In essence, Marcion taught that the God of the OT and the God of the NT were two separate and distinct Gods.

He said the God of the OT was a mean-spirited and angry deity while the God of the NT was a gracious loving God.

He taught that Christians ought to have nothing to do with the OT and produced his own version of the Bible that contained only an edited version of the Gospel of Luke and some of Paul’s epistles, also highly edited.

Marcionism died out by the end of the 4th Century, but experienced a revival in the 19th when Liberalism born.

The Holiness of God was submerged under the idea of the Universal Fatherhood of God and the Universal Brotherhood of Man.

God’s love and grace were emphasized at the expense of His righteousness and holiness.

God was turned from a consuming fire into a heat lamp meant to warm cold hands and hearts.

The writer of Hebrews is careful to remind his readers that while God’s plan has changed – God Himself remains unchanged.

The Consuming Fire of Mt. Sinai burns on – but now on Mt. Zion, the Mount they’ve been privileged to come to through faith in Christ.

We must not fear the fire – but rather come all the way in to it that it may consume and burn away all that within us that is unworthy of the presence of God.

Jesus Christ has gone before us to make sure that the fire will not destroy us but rather purify us – and make us holy.

So he says in v. 28 –

28Therefore, since we are receiving a kingdom which cannot be shaken, let us have grace, by which we may serve God acceptably with reverence and godly fear.

At Mt.
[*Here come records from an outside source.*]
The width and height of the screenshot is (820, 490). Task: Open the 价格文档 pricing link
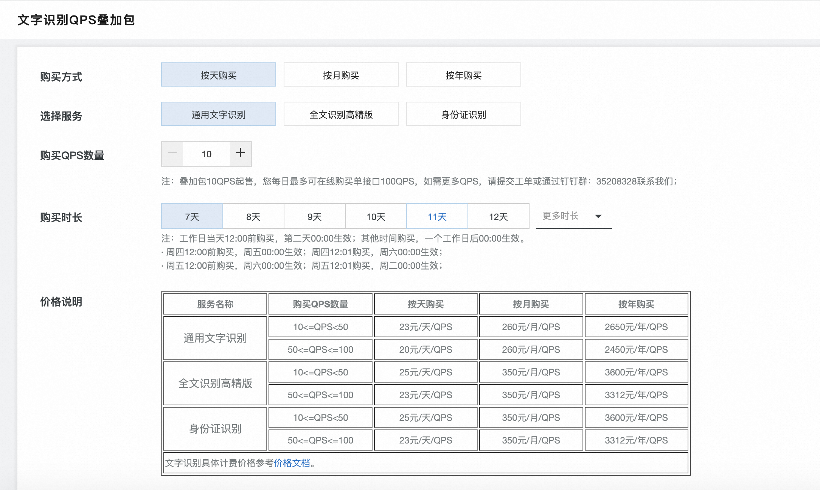click(292, 463)
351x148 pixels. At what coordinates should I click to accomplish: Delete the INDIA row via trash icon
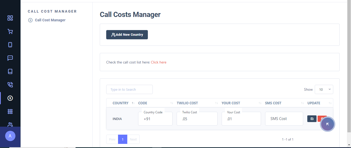click(322, 118)
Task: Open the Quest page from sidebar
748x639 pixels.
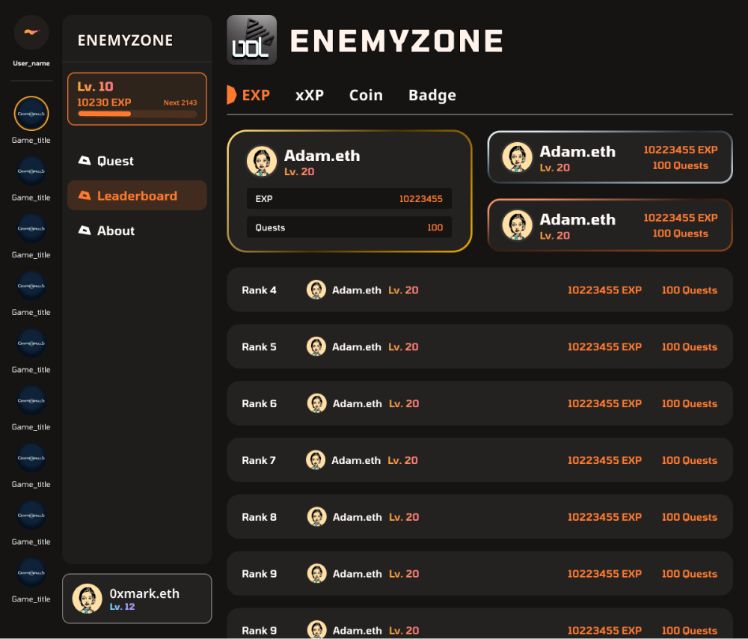Action: 115,161
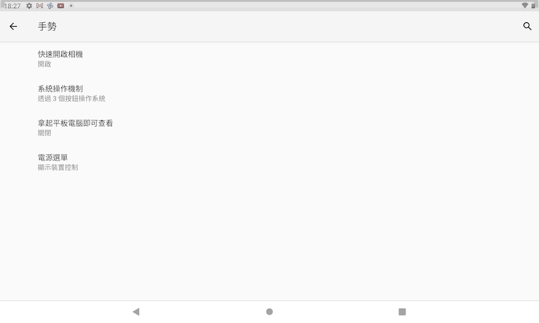Go back using the top-left arrow
This screenshot has height=323, width=539.
(13, 26)
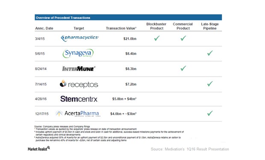This screenshot has height=160, width=265.
Task: Click the Medivation's 1Q16 Result Presentation source text
Action: point(190,149)
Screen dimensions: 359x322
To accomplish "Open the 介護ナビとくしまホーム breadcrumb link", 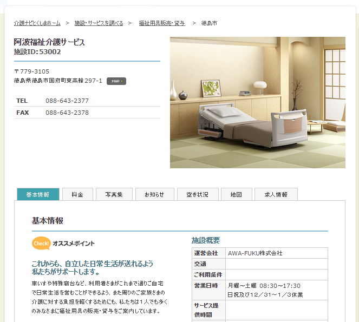I will click(37, 23).

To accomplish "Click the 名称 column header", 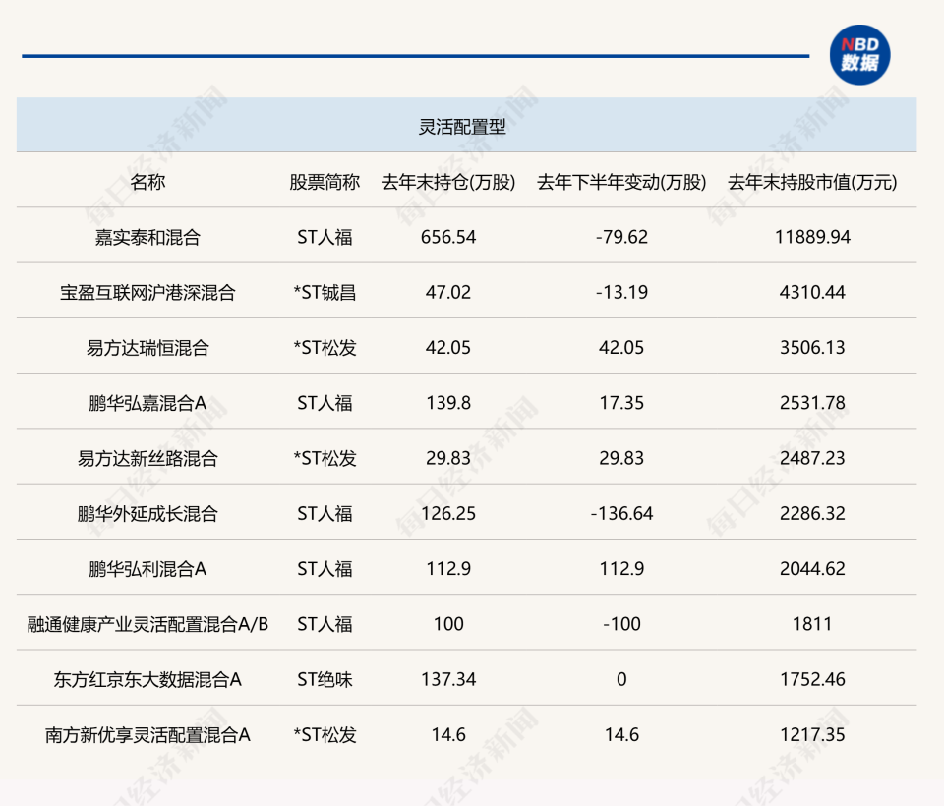I will pyautogui.click(x=148, y=182).
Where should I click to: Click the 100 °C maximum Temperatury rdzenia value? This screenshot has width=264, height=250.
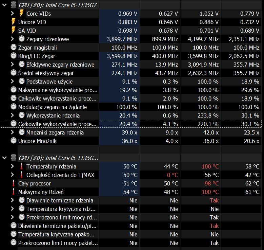[210, 166]
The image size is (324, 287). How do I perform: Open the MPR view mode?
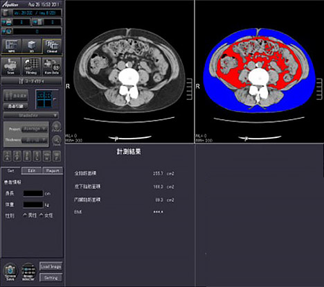11,46
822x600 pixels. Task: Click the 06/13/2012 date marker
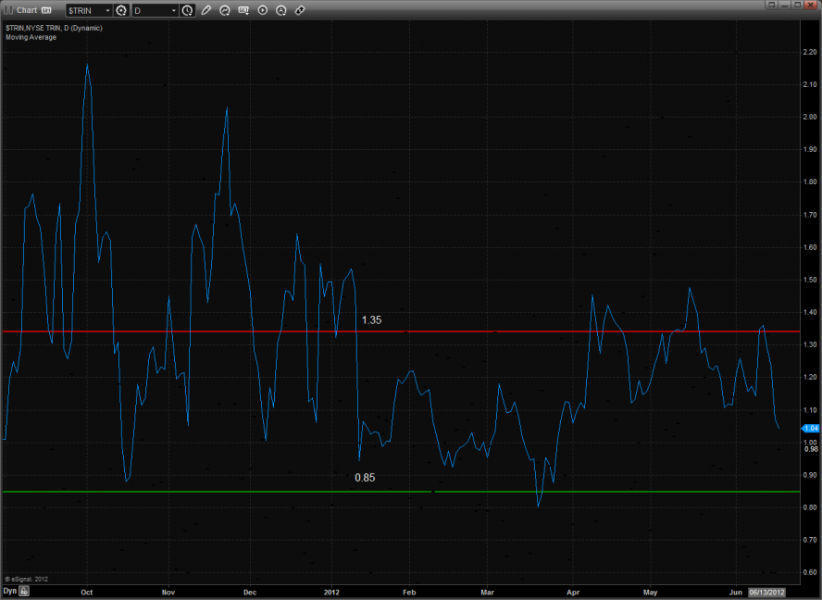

Sinai, the people couldn’t even touch the mountain. 

Boundary markers were set up to mark off the perimeter and to make sure no one violated the holiness of the sacred place.

But now – we’re invited to ascend the holy mountain of God’s presence through faith in Christ.

We’re invited to embrace the grace of God and come into the very presence of the Holy.


I hope and pray that as we come here on Sunday mornings for what we call our “worship service” we would never forget that our God is, not was, IS a consuming fire.

I fear that a bit of Marcionism has resurfaced in the modern evangelical church.

As we’ve been seduced by the world’s idea of success and come to redefine it in terms of numbers rather than faithfulness – we’ve opened our doors to worldly means and shelved the means of the Holy Spirit.

We’ve taken our focus off worshipping and serving God and placed it on appealing to fallen men and women.

Instead of seeking God, we’re seeking seekers.

Instead of hymns by Fanny Crosby or Charles Wesley, or even modern worship by Rick Founds or Matt Redman – many churches have embraced the music of Rodgers & Hammerstein and Burt Bacharach.

In a conference we held here recently one of the guest speakers suggested that in order to appeal to kids today we ought to play Brittany Spears & N’Sync!

His suggestions for curriculum were modeled more after Nickleodeon than the Bible.

Our God is a consuming Fire – He Is Holy, Righteous, & True.

Our worship must never become trivial or man-centered.